Despite what many people may think about lawyers, the legal profession sets high standards of ethical conduct for licensed lawyers. The Idaho State Bar has set out those standards in its Idaho Rules of Professional Conduct (IRPC). Violation of the rules can result in disciplinary proceedings, including an offender’s loss of his or her license to practice law. Lawyers are required to know the rules and to comply with them.

The courts also set standards for lawyers, the most important of which is to maintain a relationship of trust with his or her clients. The Idaho Supreme Court has described the trust relationship as, “obligating the attorney to discharge that trust with complete fairness, honor, honesty, loyalty, and fidelity.” Among other things, that means an attorney must not sue his or her own clients.
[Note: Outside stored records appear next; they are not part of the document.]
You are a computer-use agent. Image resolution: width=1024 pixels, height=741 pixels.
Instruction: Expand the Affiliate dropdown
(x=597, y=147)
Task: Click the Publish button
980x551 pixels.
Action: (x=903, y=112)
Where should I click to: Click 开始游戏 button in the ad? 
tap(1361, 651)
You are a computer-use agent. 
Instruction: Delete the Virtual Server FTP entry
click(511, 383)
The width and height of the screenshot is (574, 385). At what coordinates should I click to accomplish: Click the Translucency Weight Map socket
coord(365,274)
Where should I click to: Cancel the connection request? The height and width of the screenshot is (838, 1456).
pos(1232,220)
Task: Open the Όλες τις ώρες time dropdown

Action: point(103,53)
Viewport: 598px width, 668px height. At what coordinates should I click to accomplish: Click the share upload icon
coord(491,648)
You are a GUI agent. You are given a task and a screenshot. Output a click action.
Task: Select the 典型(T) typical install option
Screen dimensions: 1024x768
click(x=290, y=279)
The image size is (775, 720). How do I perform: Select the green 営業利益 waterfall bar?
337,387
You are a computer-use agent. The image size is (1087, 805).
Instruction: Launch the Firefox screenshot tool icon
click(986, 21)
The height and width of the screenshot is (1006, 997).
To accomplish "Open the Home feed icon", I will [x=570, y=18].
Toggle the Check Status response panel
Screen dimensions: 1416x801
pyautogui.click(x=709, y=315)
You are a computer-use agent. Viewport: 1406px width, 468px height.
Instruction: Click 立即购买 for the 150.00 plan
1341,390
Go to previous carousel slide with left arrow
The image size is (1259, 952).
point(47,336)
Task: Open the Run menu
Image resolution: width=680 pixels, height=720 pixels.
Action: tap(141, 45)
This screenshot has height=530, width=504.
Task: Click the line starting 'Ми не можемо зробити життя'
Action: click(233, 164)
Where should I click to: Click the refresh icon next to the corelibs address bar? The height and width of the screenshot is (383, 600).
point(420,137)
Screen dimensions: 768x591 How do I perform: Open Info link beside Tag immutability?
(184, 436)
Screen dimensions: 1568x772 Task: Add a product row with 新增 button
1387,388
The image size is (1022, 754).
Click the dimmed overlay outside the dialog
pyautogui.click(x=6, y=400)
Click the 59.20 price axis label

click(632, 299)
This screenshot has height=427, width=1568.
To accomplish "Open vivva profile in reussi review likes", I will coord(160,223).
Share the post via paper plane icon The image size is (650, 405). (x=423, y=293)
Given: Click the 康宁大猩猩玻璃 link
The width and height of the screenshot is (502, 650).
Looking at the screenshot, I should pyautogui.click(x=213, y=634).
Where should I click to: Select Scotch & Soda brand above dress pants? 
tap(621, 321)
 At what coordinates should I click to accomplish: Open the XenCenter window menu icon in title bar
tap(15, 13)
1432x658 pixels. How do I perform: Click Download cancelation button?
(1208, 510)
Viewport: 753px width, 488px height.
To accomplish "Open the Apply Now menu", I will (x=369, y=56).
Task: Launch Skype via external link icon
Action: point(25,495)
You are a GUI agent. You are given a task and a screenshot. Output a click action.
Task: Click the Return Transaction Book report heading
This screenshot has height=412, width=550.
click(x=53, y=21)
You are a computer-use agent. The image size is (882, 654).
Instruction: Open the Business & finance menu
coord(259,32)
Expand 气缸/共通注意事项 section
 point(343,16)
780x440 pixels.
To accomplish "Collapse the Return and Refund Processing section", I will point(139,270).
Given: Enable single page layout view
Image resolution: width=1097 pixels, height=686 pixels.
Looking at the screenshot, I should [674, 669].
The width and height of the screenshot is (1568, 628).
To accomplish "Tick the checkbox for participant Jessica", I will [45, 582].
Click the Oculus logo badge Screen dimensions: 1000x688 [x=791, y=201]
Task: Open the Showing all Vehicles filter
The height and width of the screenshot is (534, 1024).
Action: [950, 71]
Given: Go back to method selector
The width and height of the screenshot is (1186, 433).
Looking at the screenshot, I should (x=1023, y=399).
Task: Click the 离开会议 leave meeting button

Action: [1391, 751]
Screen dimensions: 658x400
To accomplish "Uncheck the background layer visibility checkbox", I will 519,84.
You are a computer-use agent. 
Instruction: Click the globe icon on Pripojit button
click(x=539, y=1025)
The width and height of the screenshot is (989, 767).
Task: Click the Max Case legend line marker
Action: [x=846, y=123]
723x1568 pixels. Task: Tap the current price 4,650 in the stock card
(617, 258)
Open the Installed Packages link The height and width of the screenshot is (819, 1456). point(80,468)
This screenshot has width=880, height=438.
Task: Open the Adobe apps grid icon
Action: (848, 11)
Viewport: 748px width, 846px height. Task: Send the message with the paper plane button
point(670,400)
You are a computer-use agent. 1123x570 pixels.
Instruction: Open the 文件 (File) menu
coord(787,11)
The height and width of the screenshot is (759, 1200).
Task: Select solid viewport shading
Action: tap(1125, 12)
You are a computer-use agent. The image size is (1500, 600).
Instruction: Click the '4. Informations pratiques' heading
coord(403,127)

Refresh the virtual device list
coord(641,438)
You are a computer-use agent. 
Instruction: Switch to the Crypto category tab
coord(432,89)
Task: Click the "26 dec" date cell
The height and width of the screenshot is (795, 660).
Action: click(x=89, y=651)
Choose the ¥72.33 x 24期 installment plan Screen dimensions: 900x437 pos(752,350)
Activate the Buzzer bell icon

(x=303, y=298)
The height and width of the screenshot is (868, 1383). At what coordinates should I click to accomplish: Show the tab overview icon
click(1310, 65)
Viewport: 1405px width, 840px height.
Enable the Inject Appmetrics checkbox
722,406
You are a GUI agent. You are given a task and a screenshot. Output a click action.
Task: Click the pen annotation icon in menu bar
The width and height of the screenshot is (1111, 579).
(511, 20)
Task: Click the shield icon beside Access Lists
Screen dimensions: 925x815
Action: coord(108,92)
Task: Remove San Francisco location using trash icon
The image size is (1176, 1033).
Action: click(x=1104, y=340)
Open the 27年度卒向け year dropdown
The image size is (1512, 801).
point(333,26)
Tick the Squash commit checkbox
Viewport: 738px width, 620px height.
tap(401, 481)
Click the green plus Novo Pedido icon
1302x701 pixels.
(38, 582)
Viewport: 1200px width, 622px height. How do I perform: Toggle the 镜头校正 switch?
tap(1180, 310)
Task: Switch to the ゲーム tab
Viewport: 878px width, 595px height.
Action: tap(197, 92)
The trust relationship applies to government attorneys. Last August, an Ada County Judge disqualified Attorney General Raul Labrador from pursuing civil investigative demands against one of his client agencies and some of its employees. The Judge wrote that “the attorney general owes those officials and agencies a duty of undivided loyalty and must exercise the utmost good faith to protect their interests.” Labrador was removed from the case for violating his ethical duty. He was also disqualified from suing his own client in another lawsuit that he filed against the Idaho Board of Education. He was ordered to pay the Board’s costs and attorney fees in the amount of $242,726.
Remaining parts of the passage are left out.